Document segment:
Ultimate Collection is the second greatest hits album by British pop duo Eurythmics, released on 7 November 2005 by RCA Records. This set preceded (by one week) the reissue of all eight Eurythmics back-catalogue albums originally released by RCA Records. These reissues include remastered tracks and bonus material. The fact that the Ultimate Collection was closely connected to these reissues is also the chief reason for the omission of "Sexcrime (Nineteen Eighty-Four)". While that song peaked at number four in the United Kingdom in 1984 and was later featured on the previous Greatest Hits album released in 1991, it is actually taken from the 1984 Virgin Records soundtrack album 1984 (For the Love of Big Brother), Eurythmics' only album to date not to be released by RCA Records in the UK.

Data segment:
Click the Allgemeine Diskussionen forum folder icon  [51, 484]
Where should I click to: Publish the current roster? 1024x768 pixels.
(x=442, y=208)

Given task:
In the text on the Eurythmics compilation:
(a) On what date was Ultimate Collection released?
(b) Which song was left off the album?
(c) What position did that song reach in the United Kingdom in 1984?
The lines have nothing to do with the text on the Eurythmics compilation.

Solution for this exercise:
(a) 7 November 2005
(b) "Sexcrime (Nineteen Eighty-Four)"
(c) Number four